Lesetext >>
==========

Politik-Kapitalismus. Während Rand oft den totalitären sowjetischen Kollektivismus verunglimpfte, hatte sie wenig über den totalitären Kollektivismus der Unternehmen zu sagen, da sie bequemerweise die Realität vernachlässigte, dass riesige US-Konzerne, wie die Sowjetunion, nicht gerade Individualismus, Freiheit oder Mut zelebrieren. Rand war klug und heuchlerisch genug, um zu wissen, dass man in den Vereinigten Staaten nicht reich wird, wenn man über Konformität und Konformismus in den amerikanischen Unternehmen spricht. Vielmehr hielt Rand Vorträge mit dem Titel: „Amerikas verfolgte Minderheit: Big Business“. So konnten junge karrieristische Unternehmer Rands selbsternannten „radikalen Kapitalismus“ annehmen und sich radikal fühlen – radikal ohne Risiko.

==========

Rohdaten >>
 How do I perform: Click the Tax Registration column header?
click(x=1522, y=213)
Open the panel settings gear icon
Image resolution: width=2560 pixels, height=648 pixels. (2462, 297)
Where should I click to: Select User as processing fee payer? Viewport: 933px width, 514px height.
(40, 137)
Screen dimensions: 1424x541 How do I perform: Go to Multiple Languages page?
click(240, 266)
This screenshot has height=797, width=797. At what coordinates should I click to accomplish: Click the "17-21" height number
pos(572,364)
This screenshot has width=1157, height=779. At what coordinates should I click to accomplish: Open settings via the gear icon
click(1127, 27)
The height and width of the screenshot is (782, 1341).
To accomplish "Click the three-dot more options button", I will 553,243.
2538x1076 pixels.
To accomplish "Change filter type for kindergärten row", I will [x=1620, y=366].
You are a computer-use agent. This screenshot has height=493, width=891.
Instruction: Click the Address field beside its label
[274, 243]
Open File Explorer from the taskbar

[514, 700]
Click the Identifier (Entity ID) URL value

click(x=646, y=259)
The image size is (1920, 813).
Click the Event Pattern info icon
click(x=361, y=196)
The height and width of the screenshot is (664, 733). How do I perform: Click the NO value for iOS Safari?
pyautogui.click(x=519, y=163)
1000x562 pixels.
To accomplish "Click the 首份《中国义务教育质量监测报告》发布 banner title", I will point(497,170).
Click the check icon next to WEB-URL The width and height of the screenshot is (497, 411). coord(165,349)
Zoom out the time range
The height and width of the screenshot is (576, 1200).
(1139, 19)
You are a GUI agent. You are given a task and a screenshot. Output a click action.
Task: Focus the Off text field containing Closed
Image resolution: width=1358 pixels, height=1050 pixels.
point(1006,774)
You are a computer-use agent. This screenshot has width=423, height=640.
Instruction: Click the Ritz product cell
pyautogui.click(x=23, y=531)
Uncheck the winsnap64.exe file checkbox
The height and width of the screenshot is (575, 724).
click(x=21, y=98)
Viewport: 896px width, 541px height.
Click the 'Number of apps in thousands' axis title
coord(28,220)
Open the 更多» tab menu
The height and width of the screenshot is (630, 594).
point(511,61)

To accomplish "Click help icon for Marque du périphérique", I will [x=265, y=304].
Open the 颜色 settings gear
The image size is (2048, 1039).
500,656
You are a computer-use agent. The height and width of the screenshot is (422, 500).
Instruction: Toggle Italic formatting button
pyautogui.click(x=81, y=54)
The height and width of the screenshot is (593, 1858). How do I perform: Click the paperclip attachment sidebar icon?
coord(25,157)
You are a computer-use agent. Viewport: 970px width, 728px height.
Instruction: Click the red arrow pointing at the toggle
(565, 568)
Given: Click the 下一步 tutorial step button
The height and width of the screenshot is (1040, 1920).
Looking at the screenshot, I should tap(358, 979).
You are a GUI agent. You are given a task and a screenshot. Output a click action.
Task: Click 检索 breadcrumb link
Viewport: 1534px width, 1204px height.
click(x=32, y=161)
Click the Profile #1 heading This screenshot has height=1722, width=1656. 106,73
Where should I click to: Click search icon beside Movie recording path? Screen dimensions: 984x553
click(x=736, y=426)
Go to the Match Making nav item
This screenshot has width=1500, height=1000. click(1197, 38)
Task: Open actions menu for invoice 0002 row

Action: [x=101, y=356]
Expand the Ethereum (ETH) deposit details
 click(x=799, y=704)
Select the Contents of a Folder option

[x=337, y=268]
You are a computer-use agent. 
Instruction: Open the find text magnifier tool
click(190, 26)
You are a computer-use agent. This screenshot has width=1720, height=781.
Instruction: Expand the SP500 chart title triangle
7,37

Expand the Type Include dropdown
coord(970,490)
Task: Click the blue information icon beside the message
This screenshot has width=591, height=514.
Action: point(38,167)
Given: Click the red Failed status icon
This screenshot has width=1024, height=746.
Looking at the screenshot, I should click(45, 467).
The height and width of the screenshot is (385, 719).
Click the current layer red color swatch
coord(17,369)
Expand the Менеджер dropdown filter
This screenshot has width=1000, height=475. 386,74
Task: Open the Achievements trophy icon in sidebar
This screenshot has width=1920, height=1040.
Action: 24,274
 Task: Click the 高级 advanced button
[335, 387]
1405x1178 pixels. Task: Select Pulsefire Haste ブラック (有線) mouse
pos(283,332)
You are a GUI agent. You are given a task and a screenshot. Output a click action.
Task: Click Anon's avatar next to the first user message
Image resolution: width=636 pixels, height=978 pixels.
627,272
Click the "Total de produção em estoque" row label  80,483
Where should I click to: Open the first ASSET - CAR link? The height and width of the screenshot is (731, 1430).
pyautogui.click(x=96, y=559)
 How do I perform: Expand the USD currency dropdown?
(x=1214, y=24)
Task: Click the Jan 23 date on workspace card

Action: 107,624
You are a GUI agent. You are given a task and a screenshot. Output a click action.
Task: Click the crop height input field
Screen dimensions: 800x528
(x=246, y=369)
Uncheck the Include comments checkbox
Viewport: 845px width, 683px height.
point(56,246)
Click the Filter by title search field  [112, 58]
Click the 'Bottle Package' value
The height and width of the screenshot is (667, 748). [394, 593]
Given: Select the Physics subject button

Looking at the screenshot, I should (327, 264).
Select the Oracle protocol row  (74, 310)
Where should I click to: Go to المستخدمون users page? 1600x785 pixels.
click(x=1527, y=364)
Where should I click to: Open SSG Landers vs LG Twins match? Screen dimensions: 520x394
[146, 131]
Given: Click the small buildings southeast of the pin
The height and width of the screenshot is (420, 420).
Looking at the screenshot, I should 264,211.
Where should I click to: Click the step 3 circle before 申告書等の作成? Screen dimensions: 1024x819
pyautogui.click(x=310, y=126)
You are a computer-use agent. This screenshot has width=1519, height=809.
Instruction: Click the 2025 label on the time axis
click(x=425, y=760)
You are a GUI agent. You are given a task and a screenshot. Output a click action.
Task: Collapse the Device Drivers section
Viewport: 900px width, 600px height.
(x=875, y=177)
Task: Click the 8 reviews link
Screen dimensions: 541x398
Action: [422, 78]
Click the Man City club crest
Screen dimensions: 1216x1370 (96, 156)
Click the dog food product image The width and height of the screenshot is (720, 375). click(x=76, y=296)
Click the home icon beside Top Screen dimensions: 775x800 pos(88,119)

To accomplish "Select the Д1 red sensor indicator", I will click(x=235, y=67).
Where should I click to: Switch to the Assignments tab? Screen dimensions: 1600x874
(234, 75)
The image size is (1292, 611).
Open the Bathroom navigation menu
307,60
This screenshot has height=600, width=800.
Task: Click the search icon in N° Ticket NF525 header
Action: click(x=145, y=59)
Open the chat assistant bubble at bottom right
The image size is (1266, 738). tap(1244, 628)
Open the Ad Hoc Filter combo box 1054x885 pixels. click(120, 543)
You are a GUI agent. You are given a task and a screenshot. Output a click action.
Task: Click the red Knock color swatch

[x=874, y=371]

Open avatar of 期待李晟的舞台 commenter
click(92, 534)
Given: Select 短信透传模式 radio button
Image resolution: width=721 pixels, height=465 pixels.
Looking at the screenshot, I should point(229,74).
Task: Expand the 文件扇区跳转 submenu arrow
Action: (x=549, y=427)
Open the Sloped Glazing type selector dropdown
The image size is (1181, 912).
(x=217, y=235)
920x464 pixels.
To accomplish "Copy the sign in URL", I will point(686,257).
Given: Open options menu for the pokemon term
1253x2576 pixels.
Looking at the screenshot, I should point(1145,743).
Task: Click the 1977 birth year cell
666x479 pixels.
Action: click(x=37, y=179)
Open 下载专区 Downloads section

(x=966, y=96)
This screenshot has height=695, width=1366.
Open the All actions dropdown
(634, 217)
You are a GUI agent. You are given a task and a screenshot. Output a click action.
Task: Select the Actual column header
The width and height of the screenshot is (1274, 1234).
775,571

==========

Aufgabenstellung >> Entnimm dem Lesetext bitte wörtlich den Abschnitt von „Politik-Kapitalismus. Während Rand“ bis einschließlich „radikal ohne Risiko.“. Die Einträge sind eigenständiges Material und gehören nicht zum Lesetext.

Antwortbereich >>
Politik-Kapitalismus. Während Rand oft den totalitären sowjetischen Kollektivismus verunglimpfte, hatte sie wenig über den totalitären Kollektivismus der Unternehmen zu sagen, da sie bequemerweise die Realität vernachlässigte, dass riesige US-Konzerne, wie die Sowjetunion, nicht gerade Individualismus, Freiheit oder Mut zelebrieren. Rand war klug und heuchlerisch genug, um zu wissen, dass man in den Vereinigten Staaten nicht reich wird, wenn man über Konformität und Konformismus in den amerikanischen Unternehmen spricht. Vielmehr hielt Rand Vorträge mit dem Titel: „Amerikas verfolgte Minderheit: Big Business“. So konnten junge karrieristische Unternehmer Rands selbsternannten „radikalen Kapitalismus“ annehmen und sich radikal fühlen – radikal ohne Risiko.